Regardless of what you call them, the other 'A' vegetable is nutritious, fun to eat and in season.
It's time for Weekend Herb Blogging, being hosted this week by Sher of What Did You Eat. Please stop by her blog on Monday to see the entire recap of herb and vegetable recipes from around the globe.
Everyone is playing with asparagus. I am, too. For the six or so weeks in the spring when they are both in season we eat all we can get!
(Not to be sacrilegious, but this is the second proof that god is not a woman: asparagus and artichokes both at the same time? And only for six weeks? Why not one following the other? Why not longer?

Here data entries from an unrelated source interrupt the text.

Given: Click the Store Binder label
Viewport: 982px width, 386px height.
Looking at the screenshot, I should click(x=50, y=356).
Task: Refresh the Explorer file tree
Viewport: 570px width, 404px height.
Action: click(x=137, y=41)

The other proof is that lettuce and tomatoes are not in season at the same time. I mean, come on! That's just really poor planning.)

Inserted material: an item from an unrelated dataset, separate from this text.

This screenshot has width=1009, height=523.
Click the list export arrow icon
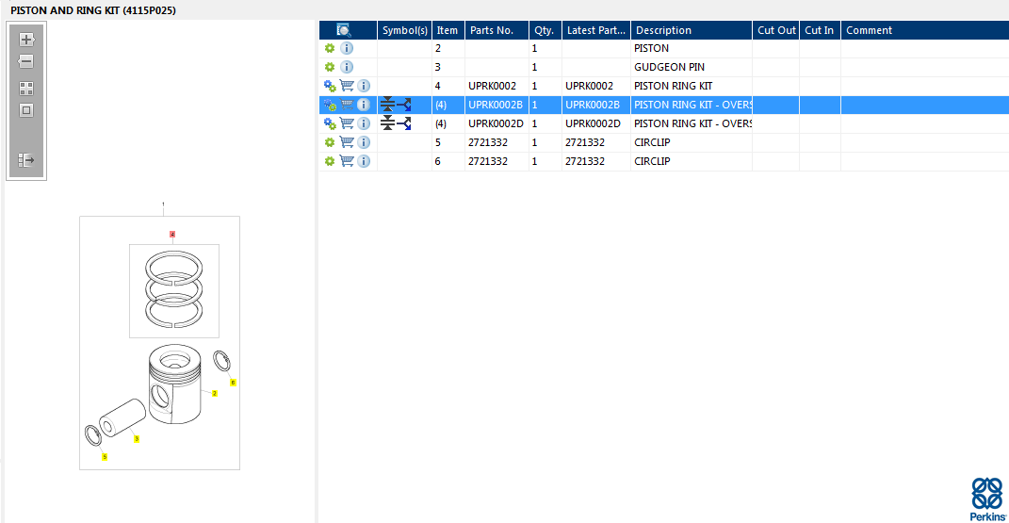pyautogui.click(x=26, y=160)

Back to the artichokes: They were first mentioned in Italy in the first century. From there they traveled to Spain, and were grown by the Moors in by 9th century. A brief, uneventful foray into England in the 16th century (they were not a hit), and, finally to California with the Spanish in the 17th. They started to become widely grown in the 1920's but we have Marilyn Monroe to thank for making them famous, she was crowned Artichoke Queen in CA in 1948.
They are full of vitamins, minerals, antioxidants and low in calories – unless you eat them with Aioli.

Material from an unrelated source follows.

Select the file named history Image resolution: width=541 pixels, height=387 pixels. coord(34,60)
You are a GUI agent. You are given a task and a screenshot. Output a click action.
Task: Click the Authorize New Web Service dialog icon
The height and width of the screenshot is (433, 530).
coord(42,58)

Ailoi or Alioli is not (as I thought until I got out one of my Spanish cookbooks) garlic mayonnaise. It's Catalan in origin and is nothing more than an emulsion of garlic, a bit of salt and olive oil. No egg. They've been making it for over 1,000 years so they ought to know.
For those of us who did not learn the technique (the entire frothy sauce is made with mortar and pestle) at grandma's knee, there is always the "inferior" sauce made using a (cough, cough) blender and an egg yolk. (Which then makes it a mayonnaise….?) Or you could, ahem, purchase it….
2 globe artichokes
aioli – garlic mayonnaise
Cut off bottoms of artichokes and remove any tough lower leaves. Dip in water to which a couple tbs of lemon juice has been added (to prevent discoloration). For a nicer presentation cut off the tips of the bottom half of the leaves – using a scissors. Cut the top 1/3rd of the artichoke off and discard. Don't worry about the choke (fuzzy hairs inside). Put in steamer and steam 35 – 45 minutes. Serve artichokes with small dipping bowl of aioli, pulling the leaves off, dipping and scraping the edible flesh off of the tough leaf with your teeth. Have a bowl for the discarded leaves and have a small, sharp knife handy so that when you get all of the leaves off and are at the fuzzy choke you can cut it off and enjoy the bottom.
Aioli – garlic mayonnaise, can be found in the gourmet section of most supermarkets.
4 large cloves of garlic, peeled
1/3 tsp salt
1 large or 2 small egg yolks
2/3 cups good extra virgin olive oil
Place garlic and salt in mortar and mash until you have a thick, smooth paste. Scrape it all into a blender. Add egg. Turn the machine on and, very slowly, drizzle in the olive oil, blending until you have the right consistency.
Now, find a lovely terrace, pour yourself a glass of chilled rosado, and, leisurely, nibble on your artichoke as you watch the sunset.